In 2001, the episodes "Operation Kilt" and "The Battle of Godfrey's Cottage" were returned to the BBC as 16 mm film recordings. These two episodes were used to pitch a feature film to Columbia Pictures. The film copies were then junked and retrieved from a skip by an collector and stored in a garden shed for 30 years until returned to the BBC. The three Series 2 episodes that remain missing are the Episodes "The Loneliness of the Long Distance Walker", "A Stripe for Frazer" and "Under Fire". The only currently remaining hope for recovery is that the lost episodes may have been recorded during their original UK broadcasts by a person wealthy enough to afford an early videotape recorder such as a Shibaden or Sony CV-2000 machine. However these three episodes were among the 67 adapted for BBC Radio in the 1970s, and recordings of the radio episodes still exist.
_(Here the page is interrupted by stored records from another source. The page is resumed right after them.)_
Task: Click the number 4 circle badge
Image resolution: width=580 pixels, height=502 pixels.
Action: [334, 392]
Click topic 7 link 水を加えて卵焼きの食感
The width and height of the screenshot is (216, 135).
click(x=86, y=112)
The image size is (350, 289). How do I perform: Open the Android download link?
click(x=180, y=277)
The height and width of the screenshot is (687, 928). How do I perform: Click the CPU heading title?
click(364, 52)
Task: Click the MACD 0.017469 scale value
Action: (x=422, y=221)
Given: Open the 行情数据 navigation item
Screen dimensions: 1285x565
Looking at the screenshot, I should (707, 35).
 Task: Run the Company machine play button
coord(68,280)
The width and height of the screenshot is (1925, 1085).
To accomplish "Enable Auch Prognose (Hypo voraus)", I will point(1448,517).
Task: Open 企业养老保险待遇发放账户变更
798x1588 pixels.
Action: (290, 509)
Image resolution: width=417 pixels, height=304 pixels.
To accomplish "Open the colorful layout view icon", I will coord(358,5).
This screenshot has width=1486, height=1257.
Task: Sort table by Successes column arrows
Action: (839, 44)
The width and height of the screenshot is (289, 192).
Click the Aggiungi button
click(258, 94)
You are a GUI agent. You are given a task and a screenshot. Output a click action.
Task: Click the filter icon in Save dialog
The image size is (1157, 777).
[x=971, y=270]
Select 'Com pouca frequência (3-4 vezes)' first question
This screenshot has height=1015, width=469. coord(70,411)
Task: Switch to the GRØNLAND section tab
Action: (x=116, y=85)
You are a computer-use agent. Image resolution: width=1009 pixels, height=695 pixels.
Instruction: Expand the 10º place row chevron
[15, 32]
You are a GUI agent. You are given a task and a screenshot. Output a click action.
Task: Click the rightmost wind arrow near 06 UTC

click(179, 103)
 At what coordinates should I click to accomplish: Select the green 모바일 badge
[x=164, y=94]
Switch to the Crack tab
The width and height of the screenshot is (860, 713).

In 2008 the soundtrack of the episode "A Stripe for Frazer" was rediscovered, and in 2015, a better copy was restored to the BBC archive. In January 2016, it was announced that the BBC were creating an animated version of the episode, to be combined with the newly discovered copy of the audio, which was released via the BBC Store online service.

Series 3

From Series 3, all episodes were recorded and broadcast in colour. But, one episode, "Room at the Bottom" from the third series, survived only as a 16mm black-and-white film recording. But, because of the way that original black & white telerecordings were made, colour information was sometimes inadvertently preserved in them even though it could not be displayed. In 2008 a computer technique of colour recovery was developed to recover the information from telerecordings to create a usable colour signal. "Room at the Bottom" was broadcast in colour for the first time in almost forty years on 13 December 2008.

Christmas sketches

"Christmas Night with the Stars" was a television show broadcast each Christmas night by the BBC from 1958 to 1972. Dad's Army had created four sketches over it's lifetime for Christmas Night with the Stars. The sketches "Santa On Patrol" (1968) and "Cornish Floral Dance" (1970) are missing, although audio recordings exist.